Both genetics and a social learning paradigm have been proposed to elucidate the role of familial influences on adolescent gambling behavior. In the genetic paradigm, research shows that gambling problems tend to run in families (Black et al. 2006; Xian et al. 2007). (Slutske et al. 2001;2009) reported that genetic factors account for approximately 50% of variance in the risk of gambling problems. There is also emerging scientific evidence indicated that neurotransmitters such as serotonin and noradrenalin are associated with pathological gambling (Potenza 2008; Grant et al. 2006).

In the social learning paradigm, researchers suggested that parental involvement in gambling has provided a social model to their children to follow. Parental positive attitude towards gambling, for instance, and their involvement in their children’s gambling, often implies approval and conveys an implicit message that gambling is harmless. (Oei and Raylu 2004) showed that parental gambling cognition and behaviors affected their children’s cognition and behaviors on gambling in both direct and indirect ways. However, it is unclear how the gambling problem of a specific family member (i.e. father or mother) might account for their children’s gambling behavior. (Vachon et al. 2004) found that adolescent gambling problems were only linked to the severity of the father’s gambling problems.

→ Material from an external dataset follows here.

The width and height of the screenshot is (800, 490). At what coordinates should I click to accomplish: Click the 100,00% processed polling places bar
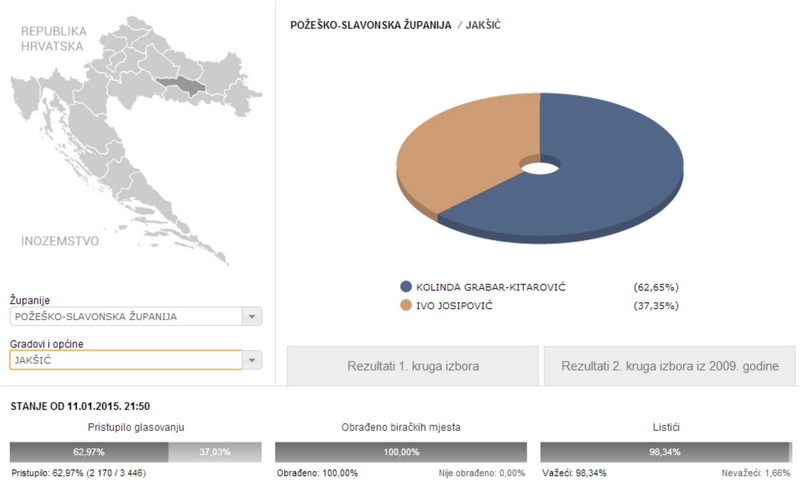pos(401,452)
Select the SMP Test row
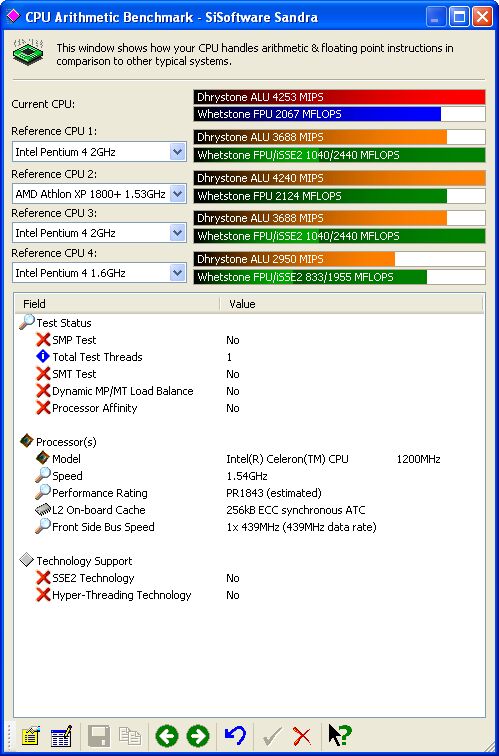The width and height of the screenshot is (499, 756). coord(248,340)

Apart from children’s gambling behavior, researchers have also attempted to examine the psychosocial impact of parental gambling problems on children and family. Family support has been found to be associated with lower risk of adolescent deviant behaviors such as drug and alcohol addiction (Rutter 1995a). Similar theories have been found in the gambling literature. (Hardoon et al. 2004) found support for their hypothesis that youth who perceived their families as unsupportive are at increased risk of developing a gambling problem. In their study, they found that at-risk and probable pathological gamblers had significantly lower mean scores on the family support scale. However, some contradictory evidence revealed a positive correlation between family support and gambling behaviors. (Wickwire et al. 2007) found that family support displayed a positive relation to the gambling risk index among female adolescents. Given the uncertainty of the role of family support in the development of gambling behaviors, it is important to elucidate its role in our study.

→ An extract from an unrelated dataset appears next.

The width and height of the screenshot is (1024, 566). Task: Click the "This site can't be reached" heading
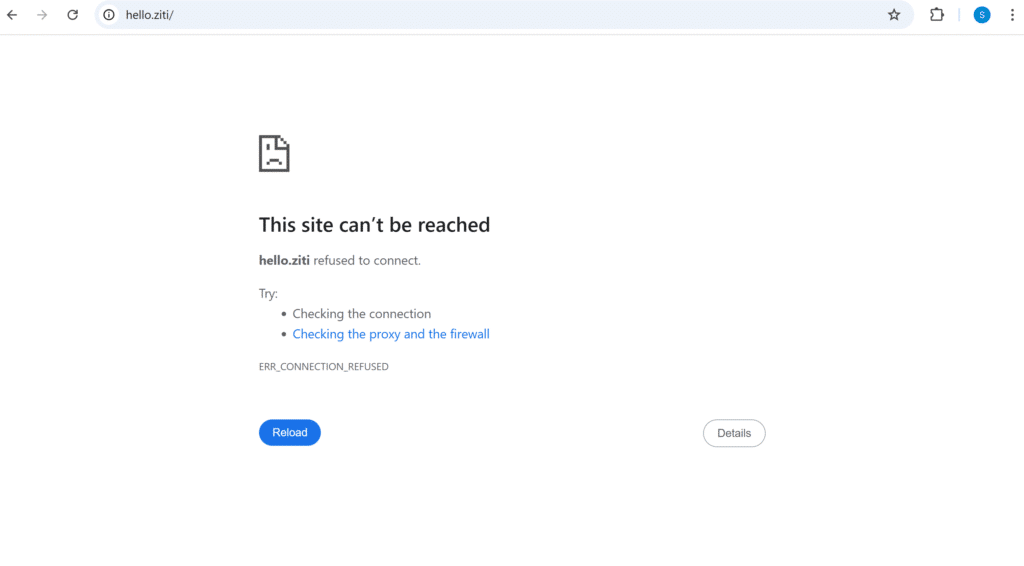[374, 225]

The mental health status of children whose parents have gambling problems is also implicated in previous studies. Families with parental gambling problems are often subjected to experiencing distress from marital discord, arguments, divorce, financial problems, and physical problems such as abuse (Hogan 1997). Vitaro and his colleagues (Vitaro et al. 2008) showed that children of parents with gambling problems reported more depressive feelings and conduct problems from mid adolescence to early adulthood. They also experienced inconsistent parenting, difficulties in school progress, emotional deprivation, and increased family tension. Children of problem gamblers are also found to have inadequate stress management skills and poor interpersonal relationships (Jacobs et al. 1989). However, not all studies investigating the behavioral or mental health outcomes of problem gamblers’ children provide support to the detrimental effects of parental problem gambling on children. For instance, Dowling, Smith and Thomas (Dowling et al. 2009) noted no elevated rates of psychological dysfunction in children of pathological gamblers, and children’s behavioral problems could not be predicted by mother’s gambling frequency (Momper and Jackson 2007). The limited evidence available warrants our attention to the inconsistent findings.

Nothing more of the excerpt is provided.